Car bomb Baghdad
File photo of an earlier car bomb attack near Baghdad (Reuters)

A suicide bomber has rammed an explosives-laden car into a funeral tent packed with mourners in a Shi'ite part of Baghdad, killing 30 mourners.

The strikes are the latest in a months-long surge of violence that is raising fears that Iraq is slipping back toward the widespread sectarian killings that followed the 2003 U.S.-led invasion.

The attack on the funeral happened around dusk in the densely populated Shiite neighborhood of Sadr City in northeastern Baghdad.

Police said at least 30 people were killed and more than more than 50 wounded when the bomber smashed his car into the tent before setting off its deadly payload.

The attack happened hours after insurgents launched a suicide attack on a police headquarters in the city of Baiji, killing seven policemen and wounding 21 others.
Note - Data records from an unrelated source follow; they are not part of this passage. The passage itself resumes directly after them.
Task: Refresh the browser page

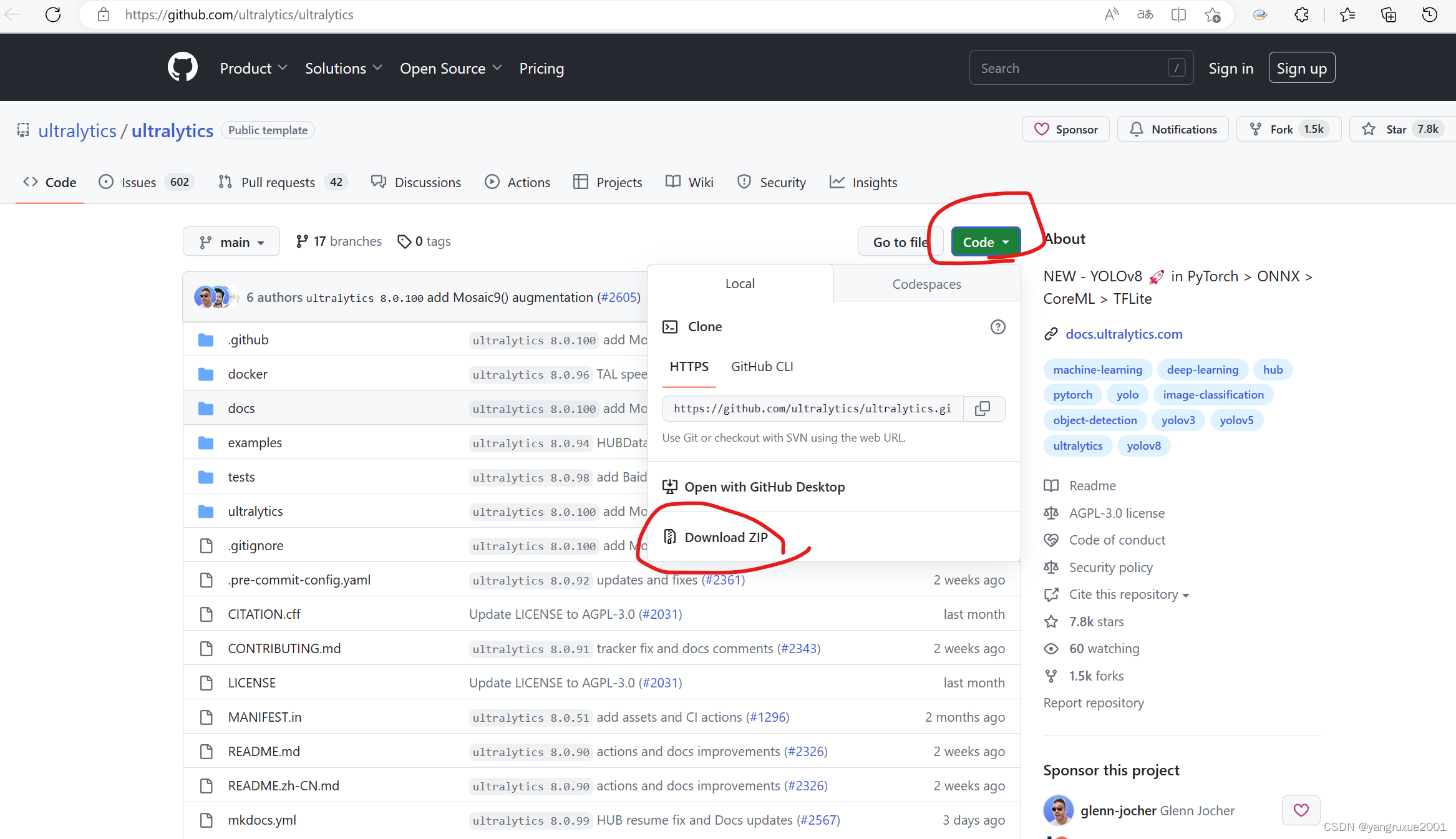Action: pos(53,14)
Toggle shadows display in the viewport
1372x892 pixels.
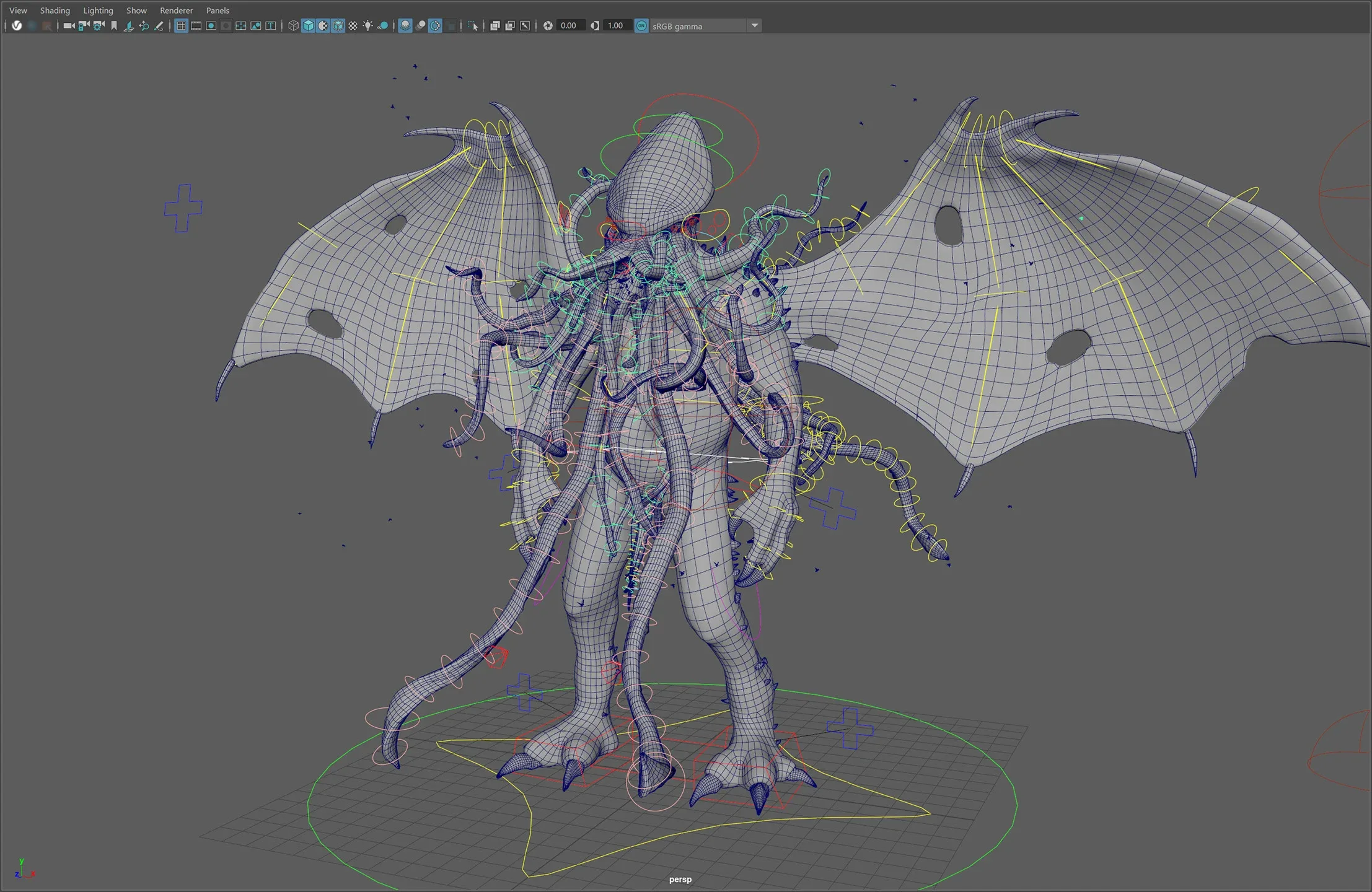pyautogui.click(x=384, y=25)
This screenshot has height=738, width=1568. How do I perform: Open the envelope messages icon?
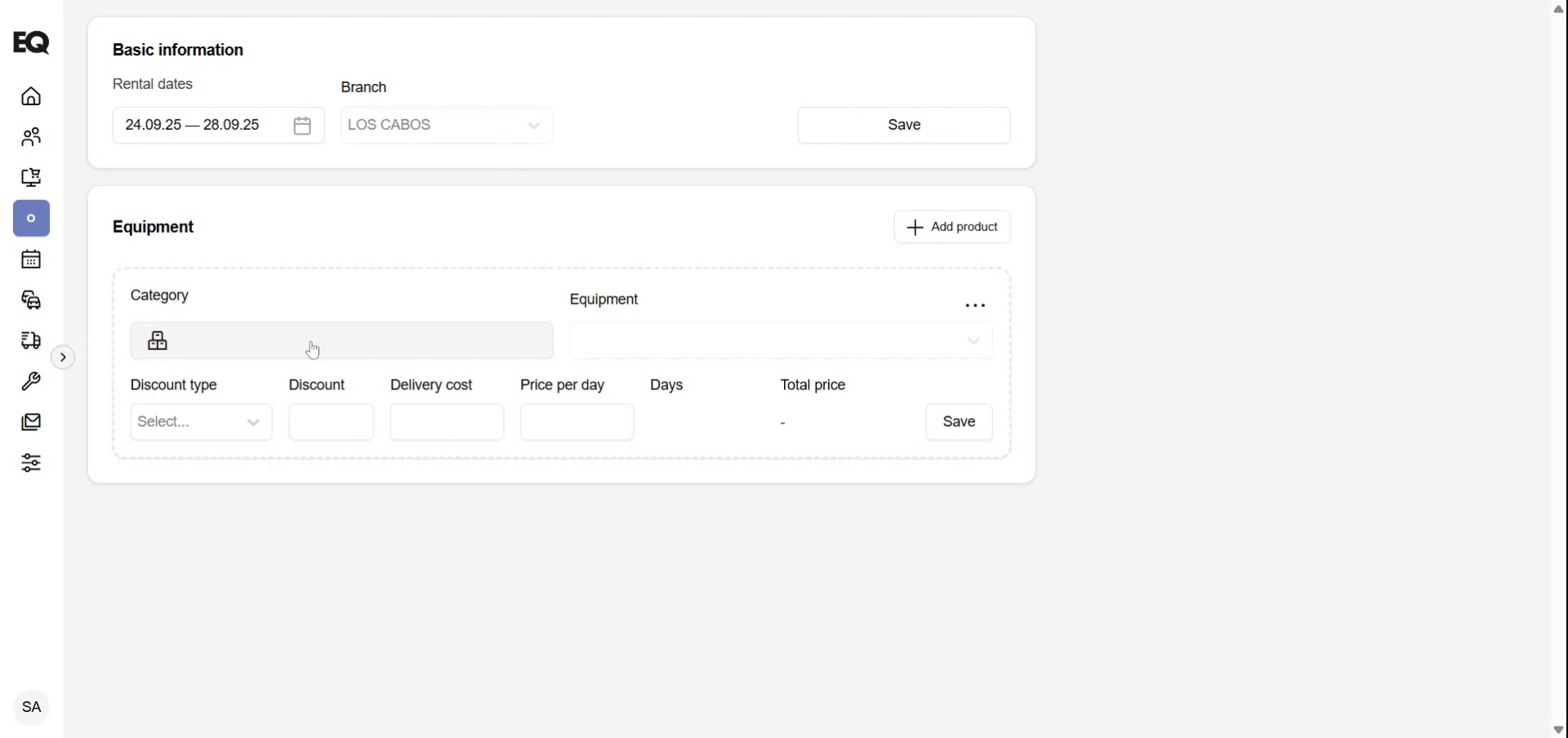pos(30,421)
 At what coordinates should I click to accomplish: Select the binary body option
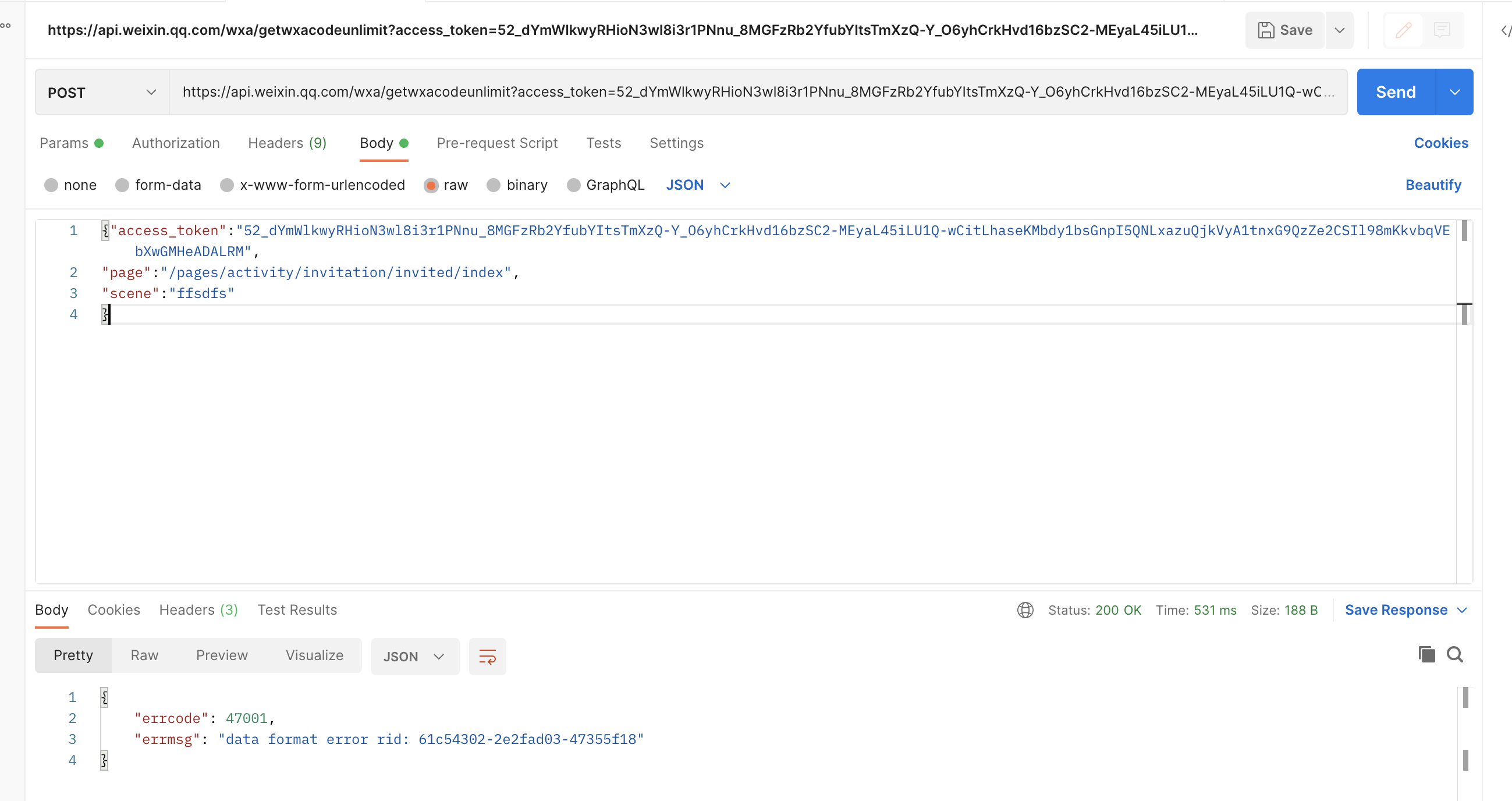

In that attack, police said four suicide bombers stormed a base for police commandos. Guards managed to kill one suicide bomber, but three other bombers were able to set off their explosive belts inside the compound, police said. Baiji, a centre for oil refining, is 250 kilometres (115 miles) north of Baghdad.

The police said that most commandos were not in the compound at the time of the attack because they were carrying out a security operation outside the city. Casualty figures would have been higher otherwise, the police said.

In other violence, gunmen shot and killed two prison guards after storming their houses in a village near the city of Mosul . Also in Mosul, two soldiers were killed and four others were wounded when a roadside bomb struck their convoy. Mosul, 360km (225 miles) north-west of Baghdad, is a former militant stronghold.

Medics in nearby hospitals confirmed the casualty figures. All officials spoke on condition of anonymity because they were not authorised to speak to media.

There was no immediate claim of responsibility for the day's attacks. Al-Qaida's local franchise in Iraq frequently targets Shi'ite civilians and security forces in an attempt to undermine public confidence in the Shi'ite-led government in Baghdad.

More than 4,000 people have been killed between April and August, U.N. figures show. More than 400 have been killed so far in September, according to an Associated Press tally.

The violence comes as voters in the northern Kurdish autonomous region cast ballots in local elections for the Kurdistan Regional Government's 111-seat legislature. Iraqi Kurds are looking to bolster their autonomy while insulating their increasingly prosperous enclave from the growing violence in the rest of the country.